Nonhuman Primates: A Major Astrocytic Scar Is Not Observed After Spinal Cord Injury
The neuroanatomical organisation of the central nervous system and responses to injury differ between rodents and primates (Courtine et al., 2007); thus, several SCI models in various strains of nonhuman primate have been developed. However, investigation of the glial response following injury is sparse, particularly early after injury (Figure 2 and Table 3).
Table 3. Studies demonstrating roles of the glial and immune cells after SCI in primates.
One hour after spinal cord compression in Macaca cynomolgus, an increased IBA1 immunoreactivity was observed adjacent to the injury site; no modification in astrocytes was seen (Miller et al., 2012). Spatiotemporal investigation of cellular responses following lateral spinal cord hemisection in Macaca fascicularis highlighted that, 1 and 4 weeks post-injury, microglia displayed morphological changes and became amoeboid in the epicenter and the spared contralateral white matter (Wu et al., 2013). The number of IBA1 positive cells remained stable at 1 week and decreased 4 weeks after lesion in both locations.

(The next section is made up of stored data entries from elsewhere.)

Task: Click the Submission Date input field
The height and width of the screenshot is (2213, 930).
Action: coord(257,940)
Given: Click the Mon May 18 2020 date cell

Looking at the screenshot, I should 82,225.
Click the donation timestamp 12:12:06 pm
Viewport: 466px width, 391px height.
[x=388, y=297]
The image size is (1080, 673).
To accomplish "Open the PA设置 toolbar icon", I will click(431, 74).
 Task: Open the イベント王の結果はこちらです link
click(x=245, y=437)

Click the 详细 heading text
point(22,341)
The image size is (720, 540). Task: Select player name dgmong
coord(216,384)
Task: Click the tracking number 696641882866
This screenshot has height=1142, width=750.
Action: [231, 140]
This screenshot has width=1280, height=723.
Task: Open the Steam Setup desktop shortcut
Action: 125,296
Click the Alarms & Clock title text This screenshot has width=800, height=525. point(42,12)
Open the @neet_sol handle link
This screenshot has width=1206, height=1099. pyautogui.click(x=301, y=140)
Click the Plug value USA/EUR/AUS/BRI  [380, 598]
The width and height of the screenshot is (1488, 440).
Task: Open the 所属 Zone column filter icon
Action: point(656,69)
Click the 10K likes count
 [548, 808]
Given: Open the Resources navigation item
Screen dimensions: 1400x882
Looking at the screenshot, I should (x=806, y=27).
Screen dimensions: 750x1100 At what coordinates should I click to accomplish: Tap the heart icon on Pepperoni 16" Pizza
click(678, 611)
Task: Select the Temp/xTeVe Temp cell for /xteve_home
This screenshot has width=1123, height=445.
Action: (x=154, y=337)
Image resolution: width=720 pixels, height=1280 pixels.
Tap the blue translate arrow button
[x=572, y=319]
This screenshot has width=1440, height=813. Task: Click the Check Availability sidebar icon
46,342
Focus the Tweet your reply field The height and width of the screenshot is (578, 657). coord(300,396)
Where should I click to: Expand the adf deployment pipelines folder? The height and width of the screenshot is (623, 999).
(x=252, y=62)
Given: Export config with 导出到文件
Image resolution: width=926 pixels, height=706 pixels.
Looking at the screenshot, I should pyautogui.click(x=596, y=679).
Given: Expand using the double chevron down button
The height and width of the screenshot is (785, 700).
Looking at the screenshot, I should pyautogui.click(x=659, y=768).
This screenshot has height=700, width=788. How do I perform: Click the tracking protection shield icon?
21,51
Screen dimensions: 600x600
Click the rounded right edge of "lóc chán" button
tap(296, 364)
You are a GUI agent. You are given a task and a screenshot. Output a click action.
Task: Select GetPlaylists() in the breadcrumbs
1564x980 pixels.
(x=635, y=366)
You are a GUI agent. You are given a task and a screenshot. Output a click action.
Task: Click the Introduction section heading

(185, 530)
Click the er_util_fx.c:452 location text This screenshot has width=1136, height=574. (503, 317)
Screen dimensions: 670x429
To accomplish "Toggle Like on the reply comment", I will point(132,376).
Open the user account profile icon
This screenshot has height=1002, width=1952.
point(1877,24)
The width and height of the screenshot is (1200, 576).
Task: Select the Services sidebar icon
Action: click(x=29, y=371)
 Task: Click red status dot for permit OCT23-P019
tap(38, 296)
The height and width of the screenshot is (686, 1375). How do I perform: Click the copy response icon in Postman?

However, activated microglia/macrophages (CD68+) increased in number at the two time points in the same locations. Concomitantly, at the lesion epicenter, a decreased astrocyte number was reported and astrocytes became hypertrophic contralateral to the lesion. Importantly, a major astrocytic glial scar surrounding the lesion site was never observed (Wu et al., 2013). In the same species and lesion model, 1 and 4 weeks after SCI, an increased number of microglia (OX42+) was detected within areas undergoing Wallerian degeneration (Shi et al., 2009). Morphologically, microglia were branched but displayed a large cell body and short processes. None, although, were amoeboid (Shi et al., 2009). No modifications in astrocytic morphology or number were observed.
Longitudinal gene expression analysis following contusion of the cervical spinal cord in Callithrix jacchus (marmoset) revealed that the inflammatory response peaked at 1 week post SCI and remained elevated up to 6 weeks following injury (Nishimura et al., 2014). The inflammatory response thus required a longer time to occur than in rodents. Concomitantly, IBA1 positive cells and proliferative microglia were present at the lesion epicenter at 1 week, decreased at 2 weeks, and were absent 6 weeks after injury. The rim of the lesion was delineated by astrocytes only at 6 weeks. In the same species and lesion model but with graded severities, 10 weeks after trauma, GFAP was expressed in a severity-dependent manner at the border of the lesion (Iwanami et al., 2005).
Three months following hemisection of the thoracic spinal cord in Chlorocebus sabaeus (African green monkey), astrocytes and microglia/macrophages were present at the rim of the lesion (Slotkin et al., 2017). In Microcebus murinus, a small lemur, we have shown that, at 3 months following lateral hemisection of the thoracic spinal cord, the glial reactivity was increased adjacent to the lesion. Additionally, an increase in microglia/macrophage and astrocyte reactivity was present within the grey matter, only rostral to the lesion. Moreover, rostral to the lesion a marked increase in microglia/macrophage reactivity was also observed on the lesion side of the dorsal funiculus (Le Corre et al., 2018; Poulen and Perrin, 2018; Poulen et al., 2021).
Finally, in Macaca mulatta, 6 months following contusive injury of the thoracic spinal cord, the density of astrocytes was decreased in the lesion penumbra but increased in the spared white matter (Ma et al., 2016).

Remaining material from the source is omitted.